START Passage

# Toll road from Orlando airport



## jkb (Jan 18, 2013)

Going to Orlando area next month.  Saw a previous thread about toll roads in FL and the need for SunPass.  Couldn't make sense of maps referenced in a post, so I'm asking directly to those of you who have used the toll road from the Orlando Airport to I-4 - can you still pay cash at all those little toll booths along this stretch of highway?


----------



## Rascalsmom (Jan 18, 2013)

Yes you can.  We were traveling in the middle of the night one trip though and had no change.  There was no attendant, so we finally just drove on through.  Yikes!  Glad we didn't get ticketed.


----------



## bobbornstein (Jan 18, 2013)

Rascalsmom said:


> Yes you can.  We were traveling in the middle of the night one trip though and had no change.  There was no attendant, so we finally just drove on through.  Yikes!  Glad we didn't get ticketed.



Not sure about Florida but NH snaps a picture of your car's license's plate. It then tries to match it to an existing account (example: Fast Pass). If it matches they deduct the amount from your account. If no match, it will then mail out a bill to the owner of the vehicle (with surcharges).


----------



## Loueloui (Jan 18, 2013)

jkb said:


> Going to Orlando area next month.  Saw a previous thread about toll roads in FL and the need for SunPass.  Couldn't make sense of maps referenced in a post, so I'm asking directly to those of you who have used the toll road from the Orlando Airport to I-4 - can you still pay cash at all those little toll booths along this stretch of highway?



Yes you can. The road you're referring to is the 408 Expressway commonly called the East-West Expressway. Be aware that backups in the cash lanes are sometimes lengthy (>5 minutes). You can get more info here: https://www.oocea.com/default.aspx 


If you are renting a car from OIA, many of the larger outfits have a built in toll pass, however the service fees are somewhat excessive.


----------



## dioxide45 (Jan 18, 2013)

jkb said:


> Going to Orlando area next month.  Saw a previous thread about toll roads in FL and the need for SunPass.  Couldn't make sense of maps referenced in a post, so I'm asking directly to those of you who have used the toll road from the Orlando Airport to I-4 - can you still pay cash at all those little toll booths along this stretch of highway?

END Passage
START Dataset extract

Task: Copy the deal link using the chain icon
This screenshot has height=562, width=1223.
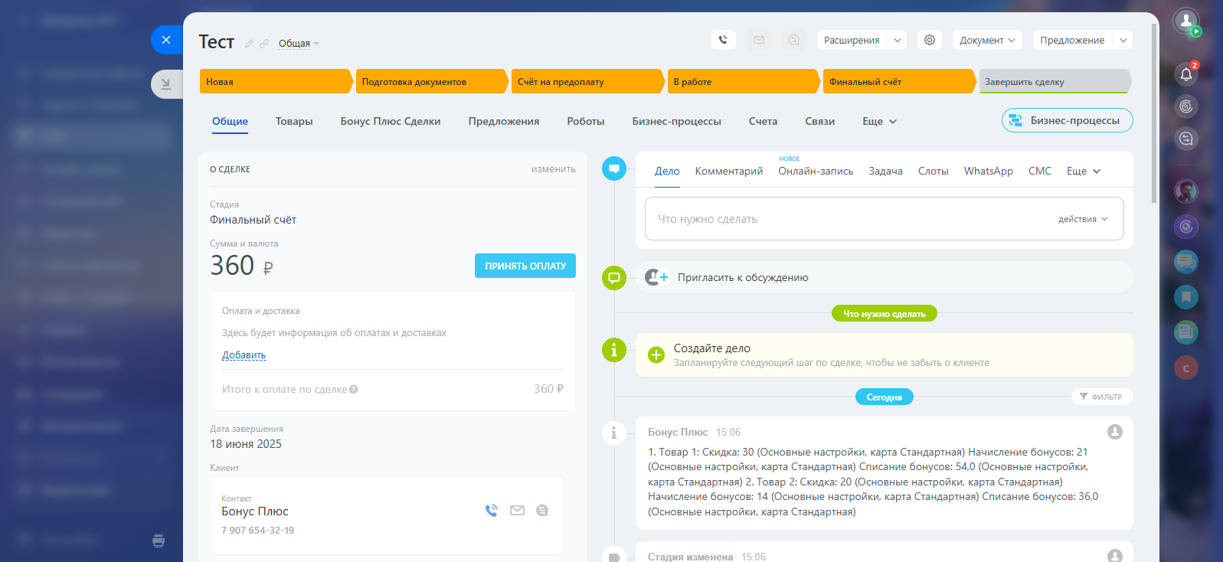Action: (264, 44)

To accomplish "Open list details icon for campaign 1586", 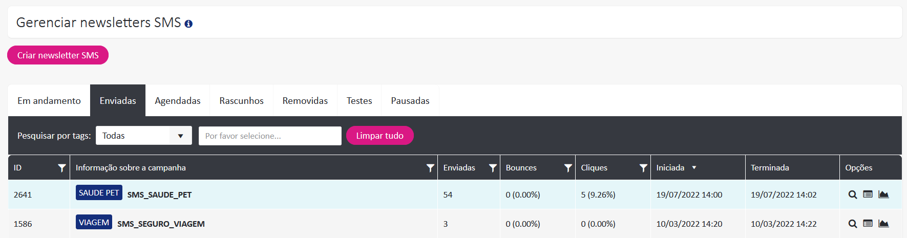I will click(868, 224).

END Dataset extract
START Dataset extract

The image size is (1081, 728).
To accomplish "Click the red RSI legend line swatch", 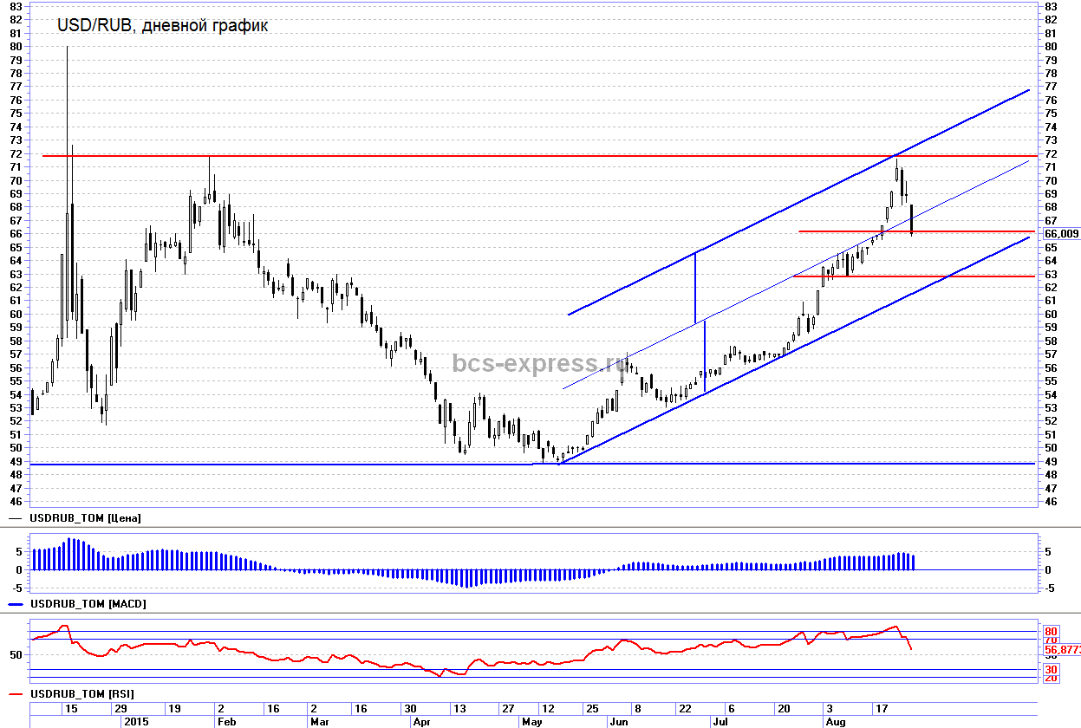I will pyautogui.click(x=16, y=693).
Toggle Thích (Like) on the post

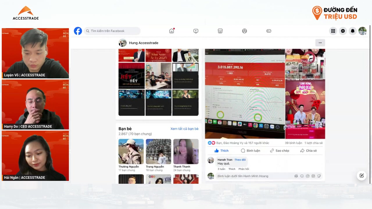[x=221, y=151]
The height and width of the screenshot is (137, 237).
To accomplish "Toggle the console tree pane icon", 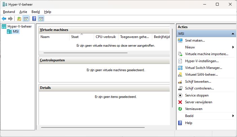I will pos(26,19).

END Dataset extract
START Dataset extract

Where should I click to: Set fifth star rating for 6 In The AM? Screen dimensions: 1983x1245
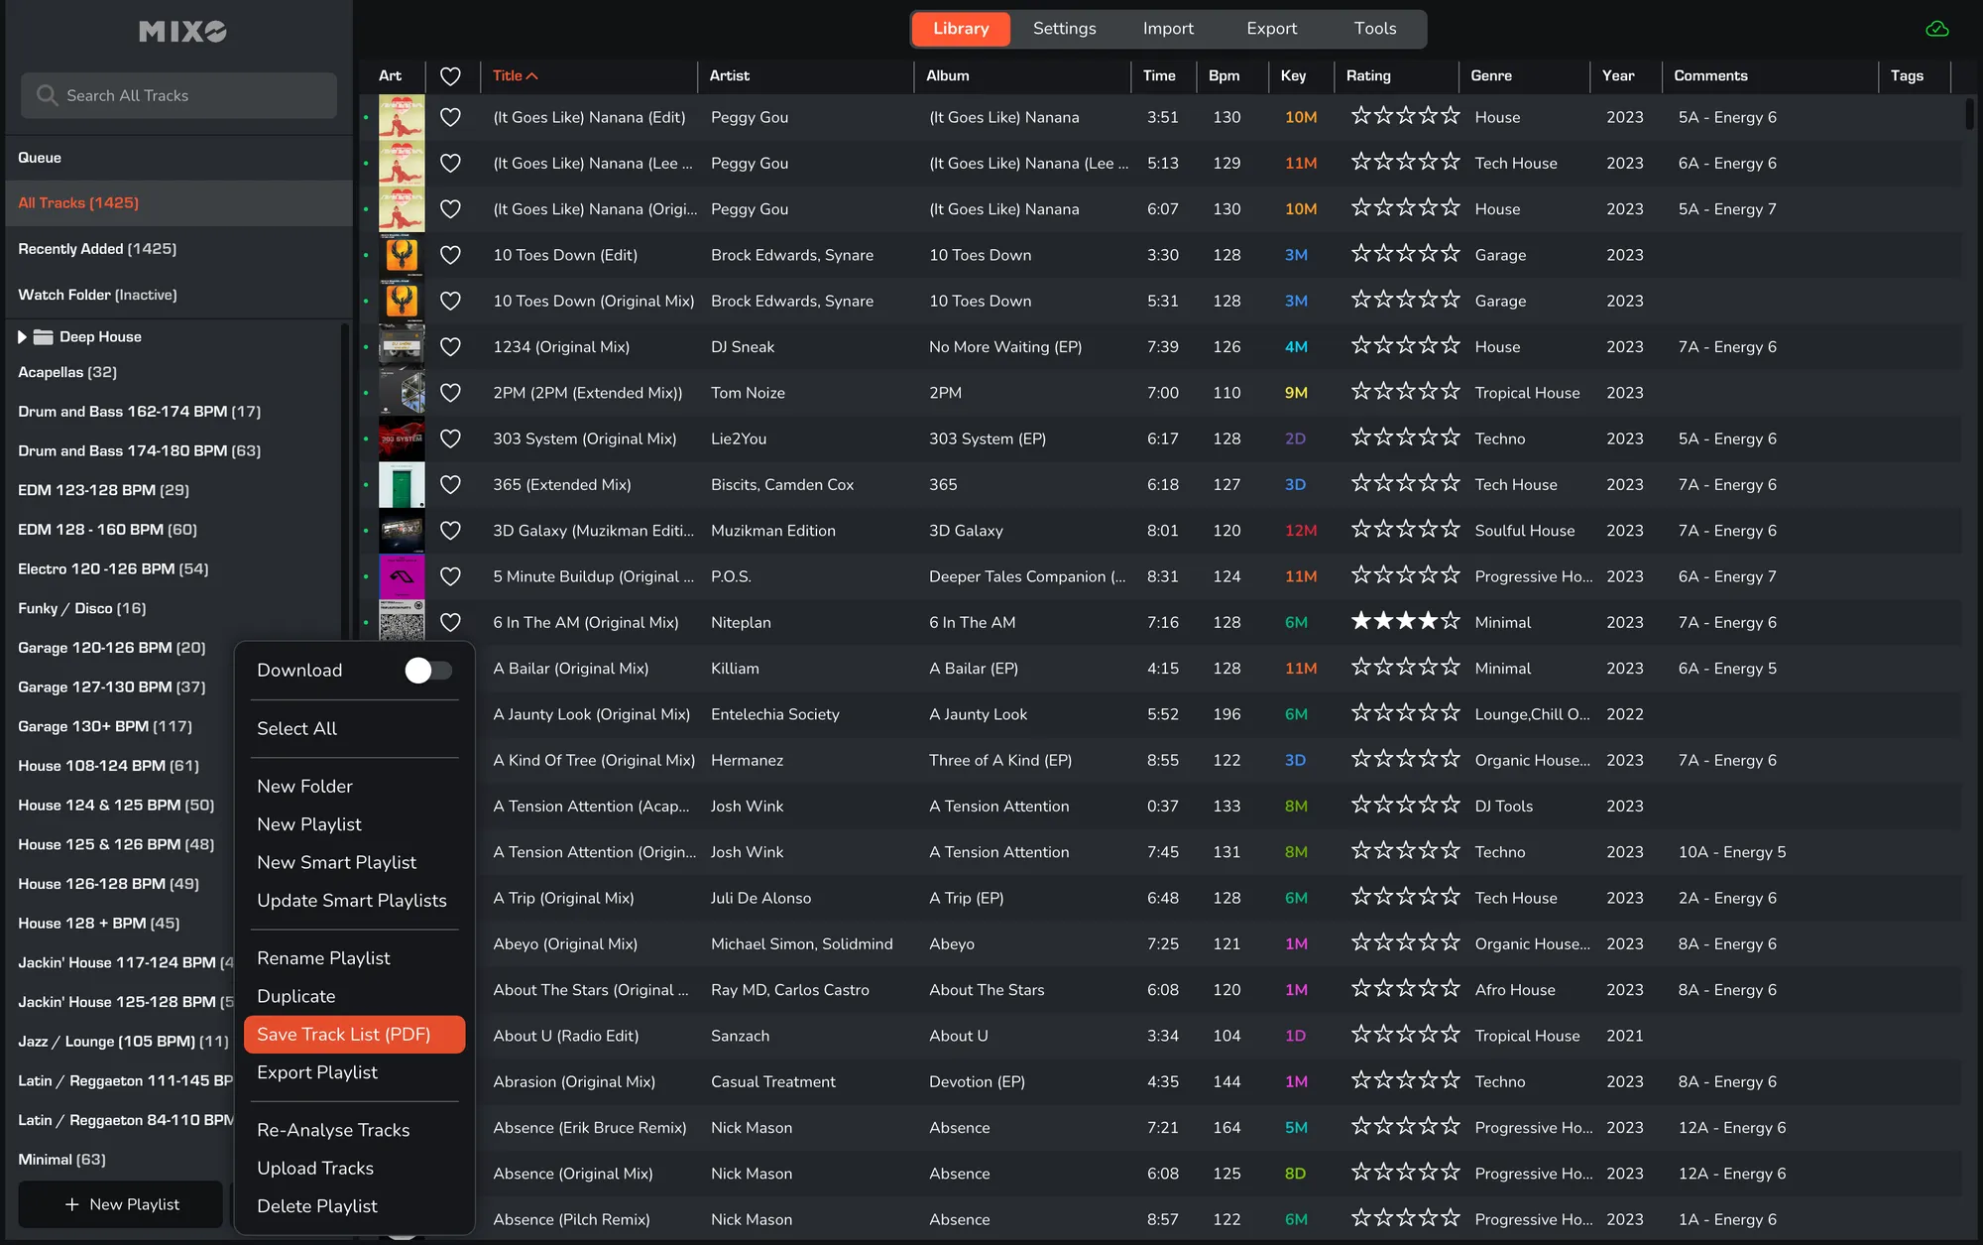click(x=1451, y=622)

END Dataset extract

◆ **Tasks and exercises**
1. Say whether each statement agrees with the toll road thread, answering yes or no and quoting the words from the thread that settle it: (a) backups in the cash lanes can last more than five minutes; (b) one poster was ticketed after driving through a booth without paying; (c) the road in question is commonly called the East-West Expressway.
2. Please copy the part of the toll road thread that begins at the words "## Loueloui (Jan" and stops after "are somewhat excessive.".
The data has no connection to the toll road thread.

◆ **Solutions to each task**
1.
(a) Yes: "Be aware that backups in the cash lanes are sometimes lengthy (>5 minutes)."
(b) No: "Glad we didn't get ticketed."
(c) Yes: "The road you're referring to is the 408 Expressway commonly called the East-West Expressway."

2.
## Loueloui (Jan 18, 2013)

jkb said:


> Going to Orlando area next month.  Saw a previous thread about toll roads in FL and the need for SunPass.  Couldn't make sense of maps referenced in a post, so I'm asking directly to those of you who have used the toll road from the Orlando Airport to I-4 - can you still pay cash at all those little toll booths along this stretch of highway?



Yes you can. The road you're referring to is the 408 Expressway commonly called the East-West Expressway. Be aware that backups in the cash lanes are sometimes lengthy (>5 minutes). You can get more info here: https://www.oocea.com/default.aspx 


If you are renting a car from OIA, many of the larger outfits have a built in toll pass, however the service fees are somewhat excessive.